Pour nous, la capacité d'ouvrir les esprits est également importante, dans une société qui reste conservatrice, et aussi de pouvoir transmettre des messages qui viennent de l'extérieur à nos concitoyen·ne·s. L’idée est d’élargir l’esprit des conservateurs, sans les heurter dans le débat, mais à travers la médiation de l’art, en envoyant des messages qui pourront ensuite être réfléchis. Mais notre métier est aussi de montrer au monde que nous produisons de la culture, et donc que nous existons.

Le programme vise également à activer le rôle des jeunes, à développer leurs compétences et à leur offrir des opportunités de mettre en œuvre des initiatives communautaires qui servent leurs communautés locales, renforcent leur résilience et leur assurent une vie digne. De plus, nous les encourageons à adopter des initiatives et des alternatives économiques telles que des modèles d’économie sociale et solidaire dans divers domaines, et à unifier leurs efforts pour améliorer leurs conditions économiques et sociales via le collectif.

Les jeunes femmes sont-elles confrontées à des problèmes particuliers en raison de leur genre ? Comment PAC travaille avec les jeunes filles ?

Il y a beaucoup de femmes à l'université, le rapport entre les femmes et les hommes est de 3 pour 1.

Elles ont vraiment la possibilité de se former et les familles sont conscientes que si elles étudient elles auront de bien meilleures chances d'être indépendantes, c'est une valeur importante dans notre société.

Il y a aussi des femmes très fortes dans la société qui sont vraiment engagées dans la résistance à l’occupation, il existe différents mouvements de lutte pour les droits dirigés par des femmes qui font un excellent travail.

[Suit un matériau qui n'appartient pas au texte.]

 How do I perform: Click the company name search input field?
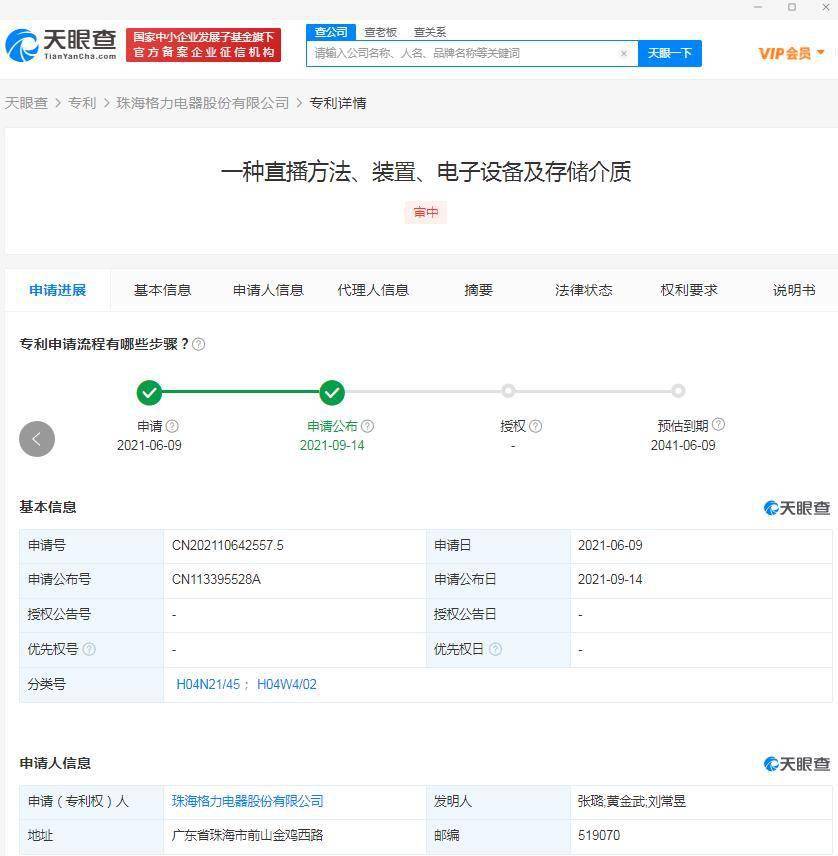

Au niveau de la représentativité politique, il y a des quotas pour elles lors des élections locales qui ont lieu tous les 4 ans, et de nombreuses femmes y sont impliquées, ainsi que dans des organisations locales.

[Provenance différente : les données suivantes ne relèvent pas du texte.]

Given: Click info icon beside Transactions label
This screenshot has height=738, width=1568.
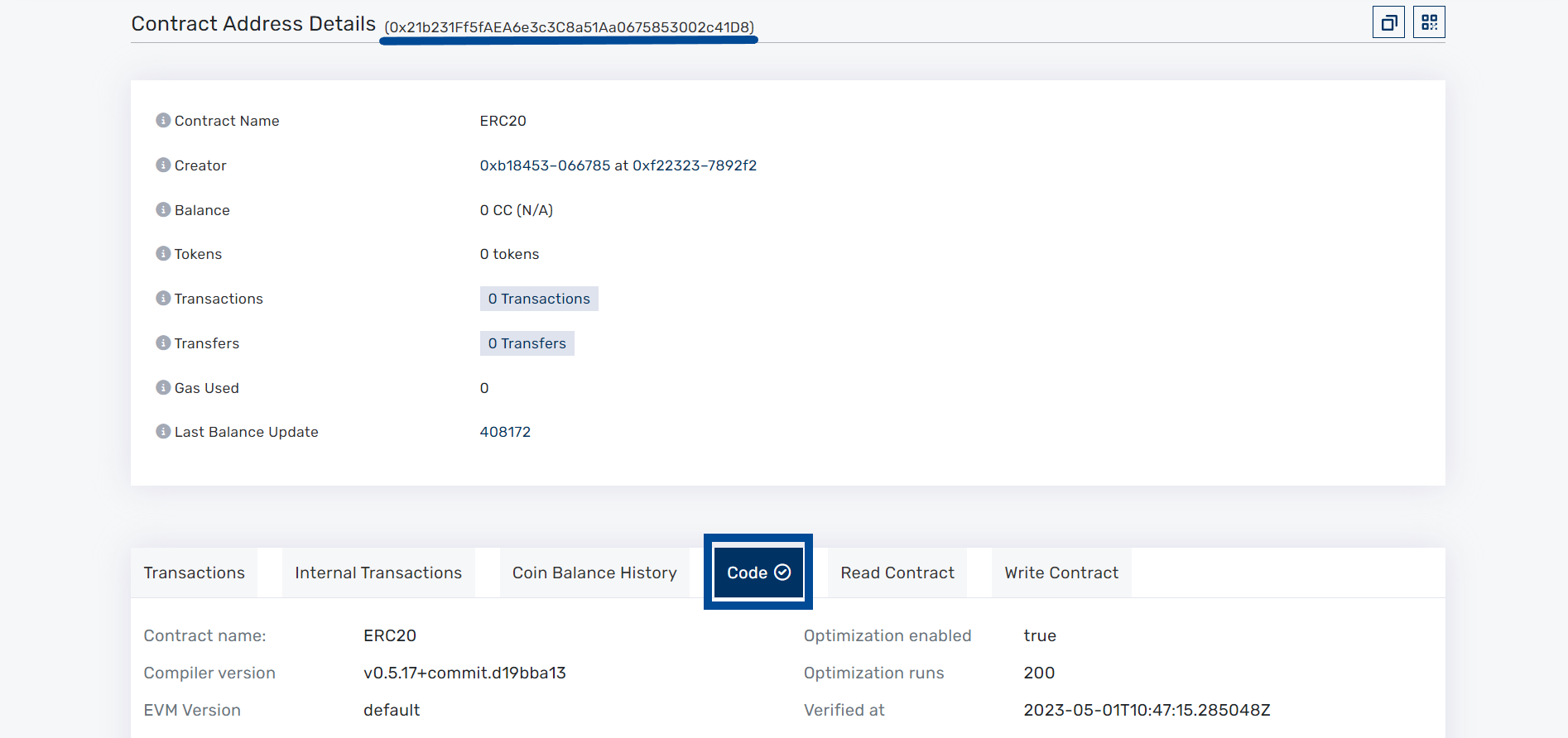Looking at the screenshot, I should (163, 299).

Malgré cela, il existe une différence de traitement entre hommes et femmes, mais il s’agit d’un problème culturel : la Palestine reste un pays conservateur où le rôle des femmes évolue lentement et il faut changer la mentalité dans les écoles et les familles.

Au Popular Art Centre, nous offrons aux filles un espace plus grand et de meilleures opportunités de participer aux activités et interactions que nous organisons. Nous travaillons également à développer et à diversifier les programmes de nos organisations partenaires de base afin de créer plus d’espace pour la participation des filles. Diverses formes d’art, en particulier le dabkeh (danse traditionnelle palestinienne), jouent un rôle majeur à cet égard. Nous nous efforçons également de sensibiliser aux valeurs de respect, d’égalité et de justice à travers nos programmes. De plus, nous offrons des possibilités de soutien aux jeunes pour pratiquer et mettre en œuvre des initiatives communautaires dans ce cadre.